Stored data
================

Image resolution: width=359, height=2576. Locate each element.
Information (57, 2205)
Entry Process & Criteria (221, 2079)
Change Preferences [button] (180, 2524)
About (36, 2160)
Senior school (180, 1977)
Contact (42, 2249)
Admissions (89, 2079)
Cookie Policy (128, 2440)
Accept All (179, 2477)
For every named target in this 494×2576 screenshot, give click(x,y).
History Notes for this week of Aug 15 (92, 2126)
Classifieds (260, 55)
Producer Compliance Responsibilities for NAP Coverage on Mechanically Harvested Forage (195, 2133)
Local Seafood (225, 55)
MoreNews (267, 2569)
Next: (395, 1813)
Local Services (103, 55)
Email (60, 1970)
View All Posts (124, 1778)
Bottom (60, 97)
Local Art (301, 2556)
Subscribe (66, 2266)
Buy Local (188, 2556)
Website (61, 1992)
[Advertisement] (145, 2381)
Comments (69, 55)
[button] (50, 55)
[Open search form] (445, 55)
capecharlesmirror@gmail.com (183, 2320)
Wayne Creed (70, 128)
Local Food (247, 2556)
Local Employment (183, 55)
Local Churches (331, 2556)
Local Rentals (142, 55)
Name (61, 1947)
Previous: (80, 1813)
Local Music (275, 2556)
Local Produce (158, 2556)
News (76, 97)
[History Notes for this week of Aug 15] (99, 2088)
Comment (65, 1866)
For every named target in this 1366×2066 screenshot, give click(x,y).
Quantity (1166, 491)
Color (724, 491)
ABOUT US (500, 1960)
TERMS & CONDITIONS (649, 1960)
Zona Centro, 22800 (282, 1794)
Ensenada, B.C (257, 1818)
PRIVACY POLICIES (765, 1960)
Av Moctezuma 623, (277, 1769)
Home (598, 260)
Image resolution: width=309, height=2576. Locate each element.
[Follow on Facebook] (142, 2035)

================

» **PROBLEM DESCRIPTION**:
As the answer, set down only the lines from the data above between the one holding "Admissions (89, 2079)" and the one holding "View All Posts (124, 1778)", inclusive, exactly as they read.

» **WRITTEN RESPONSE**:
Admissions (89, 2079)
Cookie Policy (128, 2440)
Accept All (179, 2477)
For every named target in this 494×2576 screenshot, give click(x,y).
History Notes for this week of Aug 15 (92, 2126)
Classifieds (260, 55)
Producer Compliance Responsibilities for NAP Coverage on Mechanically Harvested Forage (195, 2133)
Local Seafood (225, 55)
MoreNews (267, 2569)
Next: (395, 1813)
Local Services (103, 55)
Email (60, 1970)
View All Posts (124, 1778)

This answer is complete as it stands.